Go to the line holding "Teška situacija kod" in the entries below and write out exactly every line down to and including the line holding "[Cucinare Meglio] (592, 2279)".

◆ Exercise materials:
····················

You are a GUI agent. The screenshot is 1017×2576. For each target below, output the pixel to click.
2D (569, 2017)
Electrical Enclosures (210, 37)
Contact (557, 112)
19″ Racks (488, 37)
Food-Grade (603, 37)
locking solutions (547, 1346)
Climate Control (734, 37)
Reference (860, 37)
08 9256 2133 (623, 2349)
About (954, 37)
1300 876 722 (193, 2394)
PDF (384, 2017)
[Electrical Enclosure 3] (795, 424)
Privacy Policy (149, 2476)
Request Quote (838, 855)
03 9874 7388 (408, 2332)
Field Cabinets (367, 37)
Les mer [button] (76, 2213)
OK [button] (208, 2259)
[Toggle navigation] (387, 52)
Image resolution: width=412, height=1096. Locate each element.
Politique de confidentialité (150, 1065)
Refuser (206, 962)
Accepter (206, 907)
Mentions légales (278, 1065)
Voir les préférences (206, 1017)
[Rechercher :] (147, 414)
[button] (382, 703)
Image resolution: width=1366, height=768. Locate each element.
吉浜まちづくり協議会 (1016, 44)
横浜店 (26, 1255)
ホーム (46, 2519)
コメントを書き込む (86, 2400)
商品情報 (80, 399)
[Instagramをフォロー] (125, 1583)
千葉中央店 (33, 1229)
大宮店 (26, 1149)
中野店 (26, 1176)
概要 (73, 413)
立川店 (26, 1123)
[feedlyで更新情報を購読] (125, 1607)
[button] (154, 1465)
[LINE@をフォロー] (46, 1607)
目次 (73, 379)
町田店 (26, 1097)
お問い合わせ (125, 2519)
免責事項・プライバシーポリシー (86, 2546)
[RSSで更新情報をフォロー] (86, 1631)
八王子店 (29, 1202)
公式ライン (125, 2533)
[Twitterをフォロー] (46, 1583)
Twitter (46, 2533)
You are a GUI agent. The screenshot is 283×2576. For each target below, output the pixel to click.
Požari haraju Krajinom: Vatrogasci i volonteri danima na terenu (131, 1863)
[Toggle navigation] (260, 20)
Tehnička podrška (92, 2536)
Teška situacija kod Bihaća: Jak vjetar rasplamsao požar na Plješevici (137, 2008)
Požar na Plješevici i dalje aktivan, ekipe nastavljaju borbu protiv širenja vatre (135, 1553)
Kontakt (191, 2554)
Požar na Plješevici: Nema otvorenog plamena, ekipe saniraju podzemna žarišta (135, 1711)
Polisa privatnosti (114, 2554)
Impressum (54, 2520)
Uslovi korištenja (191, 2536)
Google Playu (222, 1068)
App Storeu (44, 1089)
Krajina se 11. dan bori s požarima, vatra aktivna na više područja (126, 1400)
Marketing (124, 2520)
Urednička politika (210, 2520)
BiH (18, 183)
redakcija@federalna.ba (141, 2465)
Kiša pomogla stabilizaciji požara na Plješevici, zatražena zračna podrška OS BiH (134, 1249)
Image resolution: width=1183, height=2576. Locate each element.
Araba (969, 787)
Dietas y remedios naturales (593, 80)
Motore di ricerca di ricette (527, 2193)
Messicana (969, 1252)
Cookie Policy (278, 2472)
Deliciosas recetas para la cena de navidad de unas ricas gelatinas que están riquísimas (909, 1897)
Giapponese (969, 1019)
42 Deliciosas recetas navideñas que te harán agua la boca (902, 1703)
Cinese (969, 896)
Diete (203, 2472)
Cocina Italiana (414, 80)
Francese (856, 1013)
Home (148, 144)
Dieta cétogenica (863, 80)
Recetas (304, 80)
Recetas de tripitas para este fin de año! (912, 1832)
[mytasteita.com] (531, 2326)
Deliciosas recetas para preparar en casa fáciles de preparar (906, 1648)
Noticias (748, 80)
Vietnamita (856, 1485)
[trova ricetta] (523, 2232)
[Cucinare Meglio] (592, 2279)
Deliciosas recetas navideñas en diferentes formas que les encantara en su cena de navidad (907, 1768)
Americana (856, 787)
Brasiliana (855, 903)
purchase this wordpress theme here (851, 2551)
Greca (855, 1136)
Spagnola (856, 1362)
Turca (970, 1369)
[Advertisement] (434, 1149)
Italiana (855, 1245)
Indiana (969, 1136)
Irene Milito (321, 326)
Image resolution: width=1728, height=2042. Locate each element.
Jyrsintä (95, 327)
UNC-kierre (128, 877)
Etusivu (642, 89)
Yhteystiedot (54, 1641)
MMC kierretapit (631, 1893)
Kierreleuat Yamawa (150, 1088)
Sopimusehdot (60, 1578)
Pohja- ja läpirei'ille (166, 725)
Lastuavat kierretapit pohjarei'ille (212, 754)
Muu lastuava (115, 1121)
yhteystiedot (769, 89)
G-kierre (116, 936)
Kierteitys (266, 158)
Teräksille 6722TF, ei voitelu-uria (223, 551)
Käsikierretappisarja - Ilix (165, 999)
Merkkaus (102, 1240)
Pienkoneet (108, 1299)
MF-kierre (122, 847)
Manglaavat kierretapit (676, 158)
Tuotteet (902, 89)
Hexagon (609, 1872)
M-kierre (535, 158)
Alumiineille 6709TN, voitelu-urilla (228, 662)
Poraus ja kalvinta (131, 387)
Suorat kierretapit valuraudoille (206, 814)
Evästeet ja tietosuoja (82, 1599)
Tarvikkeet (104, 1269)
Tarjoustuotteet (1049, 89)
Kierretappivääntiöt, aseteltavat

····················

◆ Result for this exercise:
Teška situacija kod Bihaća: Jak vjetar rasplamsao požar na Plješevici (137, 2008)
Požar na Plješevici i dalje aktivan, ekipe nastavljaju borbu protiv širenja vatre (135, 1553)
Kontakt (191, 2554)
Požar na Plješevici: Nema otvorenog plamena, ekipe saniraju podzemna žarišta (135, 1711)
Polisa privatnosti (114, 2554)
Impressum (54, 2520)
Uslovi korištenja (191, 2536)
Google Playu (222, 1068)
App Storeu (44, 1089)
Krajina se 11. dan bori s požarima, vatra aktivna na više područja (126, 1400)
Marketing (124, 2520)
Urednička politika (210, 2520)
BiH (18, 183)
redakcija@federalna.ba (141, 2465)
Kiša pomogla stabilizaciji požara na Plješevici, zatražena zračna podrška OS BiH (134, 1249)
Image resolution: width=1183, height=2576. Locate each element.
Araba (969, 787)
Dietas y remedios naturales (593, 80)
Motore di ricerca di ricette (527, 2193)
Messicana (969, 1252)
Cookie Policy (278, 2472)
Deliciosas recetas para la cena de navidad de unas ricas gelatinas que están riquísimas (909, 1897)
Giapponese (969, 1019)
42 Deliciosas recetas navideñas que te harán agua la boca (902, 1703)
Cinese (969, 896)
Diete (203, 2472)
Cocina Italiana (414, 80)
Francese (856, 1013)
Home (148, 144)
Dieta cétogenica (863, 80)
Recetas (304, 80)
Recetas de tripitas para este fin de año! (912, 1832)
[mytasteita.com] (531, 2326)
Deliciosas recetas para preparar en casa fáciles de preparar (906, 1648)
Noticias (748, 80)
Vietnamita (856, 1485)
[trova ricetta] (523, 2232)
[Cucinare Meglio] (592, 2279)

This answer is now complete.